Effectively what this does is over-count chunks of volume and then correct once those areas are shown to be not part of the solid body. If a body has lots of blubbery flanges and grotesque folds (got that image?), a particular piece of volume may be over-counted by a hefty factor, but it will be subtracted off just enough times to cancel it out if your mesh is closed. Working this way you can even handle internal bubbles of space in your objects (assuming the normals are set correctly). On top of that, each triangle can be handled independently so you can parallelize at will. Enjoy!
Afterthought: You might wonder what happens when that dot product gives you a value at or near zero. This only happens when the triangle face is parallel (its normal is perpendicular) do the direction to the reference point -- which only happens for degenerate tets with small or zero area anyway. That is to say, the decision to add or subtract a tet's contribution is only questionable when the tet wasn't going to contribute anything anyway.
Decompose your object into a set of tetrahedrons around the selected interior point. (That is solids using each triangular face element and the chosen center.)
You should be able to look up the volume of each element. The moment of inertia should also be available.
It gets to be rather more trouble if the surface is non-convex.
I seem to have miss-remembered by nomenclature and skew is not the adjective I wanted. I mean non-regular.
This is covered in the book "Game Physics, Second Edition" by D. Eberly. The chapter 2.5.5 and sample code is available online. (Just found it, haven't tried it out yet.)
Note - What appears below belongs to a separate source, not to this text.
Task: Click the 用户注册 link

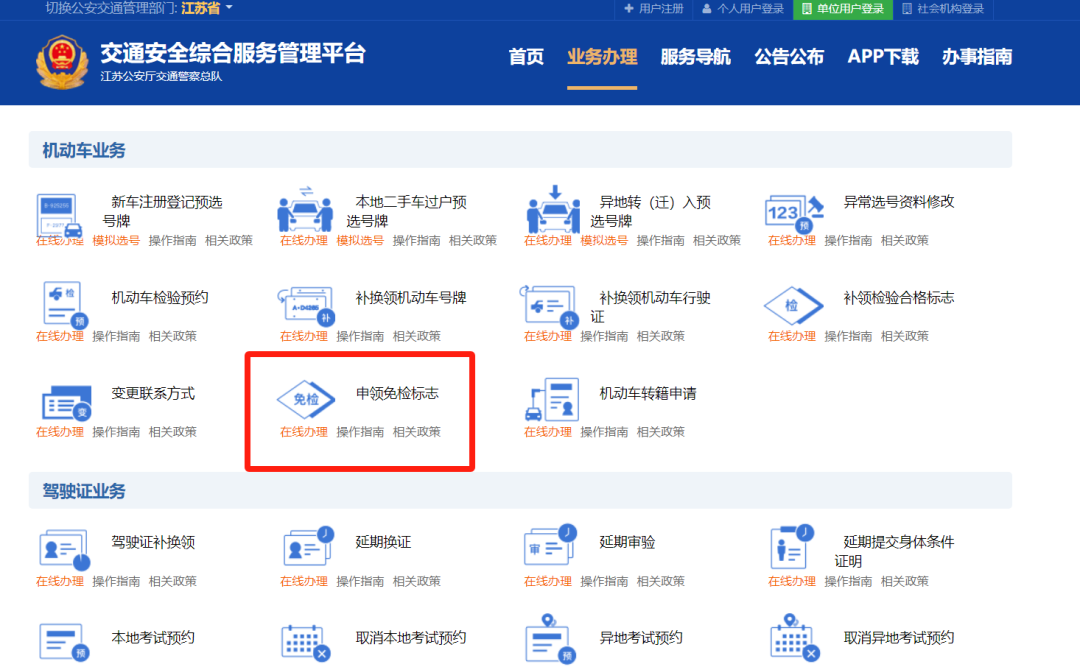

Also note that the polyhedron doesn't have to be convex for the formulas to work, it just has to be simple.
I'd take a look at vtkMassProperties. This is a fairly robust algorithm for computing this, given a surface enclosing a volume.
If your polydedron is complicated, consider using Monte Carlo integration, which is often used for multidimensional integrals. You will need an enclosing hypercube, and you will need to be able to test whether a given point is inside or outside the polyhedron. And you will need to be patient, as Monte Carlo integration is slow.
Start as usual at Wikipedia, and then follow the external links pages for further reading.
(For those unfamiliar with Monte Carlo integration, here's how to compute a mass. Pick a point in the containing hypercube. Add to the point_total counter. Is it in the polyhedron? If yes, add to the point_internal counter. Do this lots (see the convergence and error bound estimates.) Then
mass_polyhedron/mass_hypercube \approx points_internal/points_total.
For a moment of inertia, you weight each count by the square of the distance of the point to the reference axis.
The tricky part is testing whether a point is inside or outside your polyhedron. I'm sure that there are computational geometry algorithms for that.